What to Look For When Choosing a Construction Lender
November 5, 2020 - Your relationship with your bank is one of the most important professional connections you can develop as a business owner. But that relationship is about more than their ability to secure funding.
Joel Newby, CPA, Audit Partner, and Client Manager at Redpath, says your construction lender should be a reliable source, both in economic downturns and times of plenty. He says some banks simply have not worked with enough construction companies to understand the process or cash flow nuances unique to the space.
Wes Anderson, Managing Director, Commercial Banking at BMO Harris, works with construction companies and agrees with Joel's assessment. If your bank doesn't have the experience and resources to serve your business's unique needs, it might be time to find a new one.
We asked Joel and Wes for their insight into the signs of a great banker/contractor relationship and how to find the right banker for your company.
Why a Great Construction Lender is Hard to Find
The clearest obstacle between a construction firm and a bank occurs when the construction company feels the bank doesn't really understand their business. Wes says that from a banking perspective, the construction industry is unique from others.
"It's very nuanced," he says, including an entire vocabulary specific to construction. He says he spends time on his clients' job sites to learn their businesses: Overbillings, underbillings, percentage of completion, fixed price contracts, pick-up-and-go work, engineer’s estimates, change orders, captive insurance, P3, Chase Level III – even the subtleties of construction cash flow and payroll – are all familiar to construction finance leaders, but it takes time and personal interfacing for bankers to build that vernacular.
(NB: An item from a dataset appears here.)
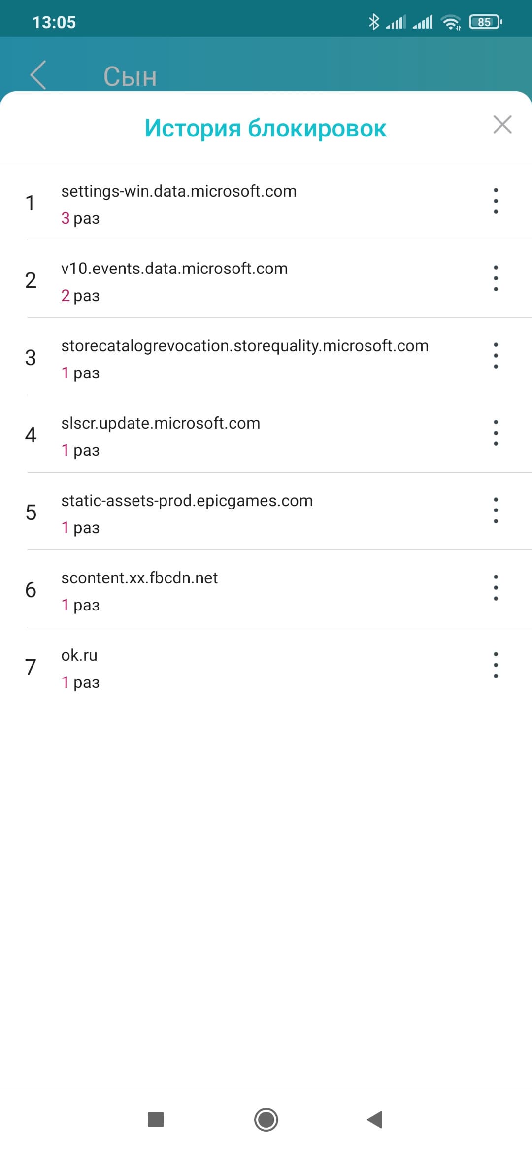Open more options for ok.ru
This screenshot has width=532, height=1153.
coord(496,665)
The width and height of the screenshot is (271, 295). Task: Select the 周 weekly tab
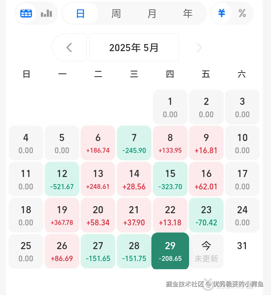click(x=116, y=13)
Look for an Advocate with Access
While shared vocabulary can be an indicator of affinity, a healthy banker/contractor relationship is about a deeper understanding of the construction industry, real advocacy for your business, and access to key decision-makers.
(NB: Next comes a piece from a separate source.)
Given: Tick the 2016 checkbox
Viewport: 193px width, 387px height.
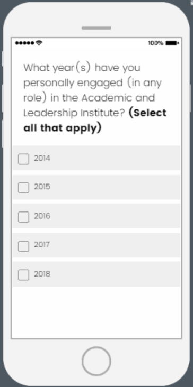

"Everyone wants to bankroll somebody in a boom," Joel says. "When things tighten up, you need to be with a banking partner who can work with the credit committee to make sure you receive the credit you need."
From Wes's perspective, being the right fit for a construction company is about being able to take care of as many unknowns as possible. "Contractors' skillset is solving problems quickly and following them through," he says, "and they want that from their relationship with their bank, too. [They] want a banker with decisiveness and authority to themselves" – a trusted resource they can count on to not just solve problems, but create new opportunities for companies to get value out of their banking relationship.
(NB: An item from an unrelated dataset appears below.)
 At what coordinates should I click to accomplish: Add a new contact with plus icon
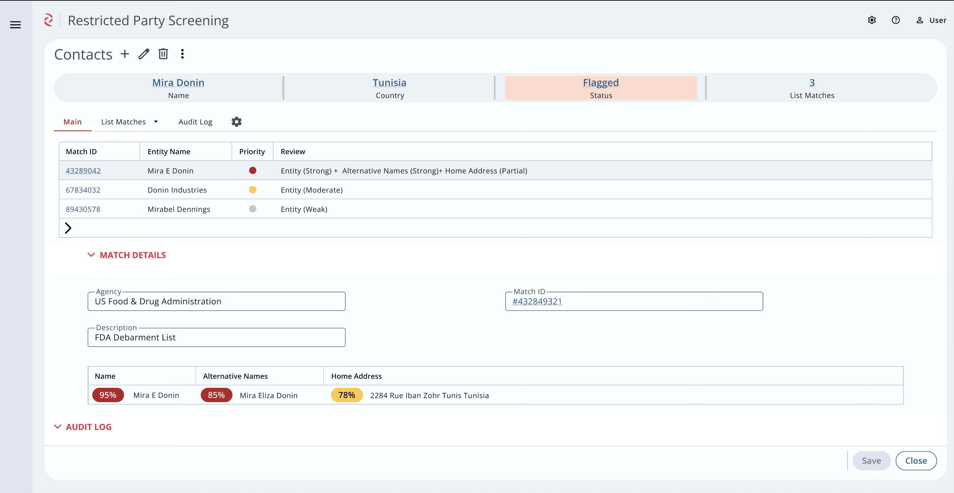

When a bank is too small to fulfill your lending requests, their willingness to participate with other banks to fund the loan can be a testament to their commitment to your company. Joel says that sometimes, small banks are "nimble in ways big banks aren't," though it's not always a function of size. "It's just a matter of [a bank's] ability to respond quickly to requests for credit."
Ask These Questions to Find the Right Construction Lender
Knowledge of your business is the strongest way a banker can differentiate themselves. If you're looking for a new construction lender, Joel and Wes both say it's probably because your bank has shown they don't have adequate industry expertise, so you might feel they can't go to bat for your company when times are tough.
Joel brings up a scenario in which a contractor grows and the bank "doesn't know how to communicate the value of holding onto that client," leading to misunderstandings, a lack of trust, and a broken relationship.
Whatever the reason you're looking for a new construction lender, you can gauge their readiness and knowledge during your conversations with prospective banks. Both Joel and Wes recommend asking these questions during the interview process:
- "How many contractors do you work with?" Look for experience in construction applications like yours and outside of your own space, as well. If they can share references, ask for them – then ask those references about their experience with that bank. "Did [the contractor] get put in the [bank's] work out group because they were downsizing their construction portfolio?" Joel posits. "Or did the bank step up for their construction client when times were tough?" As Wes puts it, "Every contractor loses money once every ten years. That's when their bank's reputation comes to light."
- "What's your approach to participation?" A bank that's willing to participate to fund a construction loan probably has a better understanding of the nature of the industry – the cycles and global trends that can influence your cash flow and revenue.
- "What is your access to the credit committee?" The size and structure of your bank could mean your banker – the actual person you talk to about loans and funding – is within just a few key levels of their credit committee, the people responsible for determining the bank's ability to take on your request for credit. They could also have no direct line to the committee at all, and can't strongly advocate for your business when your request comes through.
- "Can you refer a CPA with construction expertise?" A banker that understands the construction business knows the importance of having a financial advisor with the same level of understanding. "Banks that work with construction companies are more likely to work with CPAs like that," Wes says.
Finding the right construction lender isn't a matter of finding the largest or smallest bank. Instead, look for a shared understanding of your industry and your space in it. A bank that has invested time and resources in their construction practice is better positioned to help when it comes time for renewals and presenting to credit committees.